◆ **Selected excerpt**:
• • • • •

# Getting Started



## José Herring (Mar 20, 2007)

Kind of Ironic thread for me because in many ways I'm still getting started, but I thought I'd share ways that I got my first projects in case it may benefit anybody.

While still in college I started scoring short films for New York University and Columbia University film students. What was cool about it is that these films though not very good where good enough to win festivals around the world. I got the work simply by placing adverts that I printed from my computer on the bulletin boards of NYU and Columbia. I got responses. It was good practice. I even did a short with Natalie Portman in it. It was pretty magical because back in those days there was a lot of people wanting to do indie films and we got access to a lot of good stuff and I got to work with live guys for each film.

For anybody starting out this is a good way to get a good reel going. The reel got me a lot of attention though I must admit that those cues never really got me much professional work, but I learned to orchestrate rather well from working with real players and it gave me an opportunity to learn orchestration from guys like Brad Decther, John Debney, Jeff Atmajian who all heard my early music and even though it wasn't Hollywood it was enough to show then that I was a trained and skilled composer rather than just another guy with a Korg M1 looking to score.

Jose


----------



## Chrislight (Mar 20, 2007)

Hey Jose, 

You must have been reading my mind! 8) I was thinking about starting a thread on suggestions for getting a music career started and you beat me to it. :D 

We have a nice mixture here of working composers and those who are interested in breaking into the music business. Hopefully others will pop in with there suggestions or experiences too. It can be a little overwhelming trying to figure out the best way to get things rolling. 

Thanks for sharing Jose!


----------



## Mike Greene (Mar 20, 2007)

• • • • •

◆ **Excerpted records**:
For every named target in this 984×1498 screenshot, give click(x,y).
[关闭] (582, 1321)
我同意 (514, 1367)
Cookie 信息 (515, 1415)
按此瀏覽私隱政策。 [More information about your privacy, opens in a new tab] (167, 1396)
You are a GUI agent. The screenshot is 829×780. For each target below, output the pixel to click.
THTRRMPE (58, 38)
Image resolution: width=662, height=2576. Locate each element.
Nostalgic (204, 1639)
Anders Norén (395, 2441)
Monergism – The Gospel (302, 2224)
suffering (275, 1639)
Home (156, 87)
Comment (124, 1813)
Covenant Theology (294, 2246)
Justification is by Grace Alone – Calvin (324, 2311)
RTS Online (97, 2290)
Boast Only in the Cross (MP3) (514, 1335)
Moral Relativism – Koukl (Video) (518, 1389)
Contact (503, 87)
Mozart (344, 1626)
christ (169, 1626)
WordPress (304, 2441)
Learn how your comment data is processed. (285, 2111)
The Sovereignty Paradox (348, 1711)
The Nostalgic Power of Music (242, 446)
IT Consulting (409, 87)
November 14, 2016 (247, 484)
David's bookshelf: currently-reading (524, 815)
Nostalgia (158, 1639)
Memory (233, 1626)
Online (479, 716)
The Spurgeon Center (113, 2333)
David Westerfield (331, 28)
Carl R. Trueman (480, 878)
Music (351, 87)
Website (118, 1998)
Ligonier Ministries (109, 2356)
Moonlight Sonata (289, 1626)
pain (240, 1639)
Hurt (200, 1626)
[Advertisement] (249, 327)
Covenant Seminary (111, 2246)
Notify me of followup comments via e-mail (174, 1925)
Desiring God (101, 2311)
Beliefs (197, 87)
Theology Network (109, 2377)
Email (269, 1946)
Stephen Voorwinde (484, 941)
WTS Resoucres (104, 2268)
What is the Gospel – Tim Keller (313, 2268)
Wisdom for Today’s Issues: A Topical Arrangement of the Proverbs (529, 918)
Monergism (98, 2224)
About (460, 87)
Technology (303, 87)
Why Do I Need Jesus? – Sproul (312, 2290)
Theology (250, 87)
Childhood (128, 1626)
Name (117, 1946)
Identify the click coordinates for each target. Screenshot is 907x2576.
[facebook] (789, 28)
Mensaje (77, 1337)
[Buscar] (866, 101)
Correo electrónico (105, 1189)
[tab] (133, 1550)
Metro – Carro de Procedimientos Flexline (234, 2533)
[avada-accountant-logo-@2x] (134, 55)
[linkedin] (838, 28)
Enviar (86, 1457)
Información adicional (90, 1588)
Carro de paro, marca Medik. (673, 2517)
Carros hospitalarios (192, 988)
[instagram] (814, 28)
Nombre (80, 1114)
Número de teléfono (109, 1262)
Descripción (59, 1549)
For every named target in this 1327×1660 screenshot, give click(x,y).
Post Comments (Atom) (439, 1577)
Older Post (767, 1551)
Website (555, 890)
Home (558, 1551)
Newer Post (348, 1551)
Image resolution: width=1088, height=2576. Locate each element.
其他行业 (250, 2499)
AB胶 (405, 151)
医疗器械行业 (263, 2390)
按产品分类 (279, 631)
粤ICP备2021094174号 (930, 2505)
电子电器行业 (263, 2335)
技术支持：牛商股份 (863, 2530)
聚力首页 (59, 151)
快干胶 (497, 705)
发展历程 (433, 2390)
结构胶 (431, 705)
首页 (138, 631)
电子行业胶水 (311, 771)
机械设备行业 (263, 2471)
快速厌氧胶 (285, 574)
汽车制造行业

• • • • •

◆ **Stated problem A**: Turn the rows into a numbered list, starting with the line that contains "Notify me of" and going on through the last line of the rows. Leave out blank lines.
◆ **Stated problem B**: Go on with the forum thread about getting started as a composer from the point where it stops.

◆ **Task answer A**:
1. Notify me of followup comments via e-mail (174, 1925)
2. Desiring God (101, 2311)
3. Beliefs (197, 87)
4. Theology Network (109, 2377)
5. Email (269, 1946)
6. Stephen Voorwinde (484, 941)
7. WTS Resoucres (104, 2268)
8. What is the Gospel – Tim Keller (313, 2268)
9. Wisdom for Today’s Issues: A Topical Arrangement of the Proverbs (529, 918)
10. Monergism (98, 2224)
11. About (460, 87)
12. Technology (303, 87)
13. Why Do I Need Jesus? – Sproul (312, 2290)
14. Theology (250, 87)
15. Childhood (128, 1626)
16. Name (117, 1946)
17. Identify the click coordinates for each target. Screenshot is 907x2576.
18. [facebook] (789, 28)
19. Mensaje (77, 1337)
20. [Buscar] (866, 101)
21. Correo electrónico (105, 1189)
22. [tab] (133, 1550)
23. Metro – Carro de Procedimientos Flexline (234, 2533)
24. [avada-accountant-logo-@2x] (134, 55)
25. [linkedin] (838, 28)
26. Enviar (86, 1457)
27. Información adicional (90, 1588)
28. Carro de paro, marca Medik. (673, 2517)
29. Carros hospitalarios (192, 988)
30. [instagram] (814, 28)
31. Nombre (80, 1114)
32. Número de teléfono (109, 1262)
33. Descripción (59, 1549)
34. For every named target in this 1327×1660 screenshot, give click(x,y).
35. Post Comments (Atom) (439, 1577)
36. Older Post (767, 1551)
37. Website (555, 890)
38. Home (558, 1551)
39. Newer Post (348, 1551)
40. Image resolution: width=1088, height=2576. Locate each element.
41. 其他行业 (250, 2499)
42. AB胶 (405, 151)
43. 医疗器械行业 (263, 2390)
44. 按产品分类 (279, 631)
45. 粤ICP备2021094174号 (930, 2505)
46. 电子电器行业 (263, 2335)
47. 技术支持：牛商股份 (863, 2530)
48. 聚力首页 (59, 151)
49. 快干胶 (497, 705)
50. 发展历程 (433, 2390)
51. 结构胶 (431, 705)
52. 首页 (138, 631)
53. 电子行业胶水 (311, 771)
54. 机械设备行业 (263, 2471)
55. 快速厌氧胶 (285, 574)
56. 汽车制造行业

◆ **Task answer B**:
josejherring @ Tue Mar 20 said:


> . . . and it gave me an opportunity to learn orchestration from guys like Brad Decther, John Debney, Jeff Atmajian who all heard my early music . . .


How exactly did that happen? Did you send them your stuff directly or were they somehow involved in the festivals? Meeting and learning from those guys seems to me like a very valuaeble experience, both artistically and professionally. 8)


----------



## José Herring (Mar 20, 2007)

Mike Greene @ Tue Mar 20 said:


> josejherring @ Tue Mar 20 said:
> 
> 
> > . . . and it gave me an opportunity to learn orchestration from guys like Brad Decther, John Debney, Jeff Atmajian who all heard my early music . . .
> ...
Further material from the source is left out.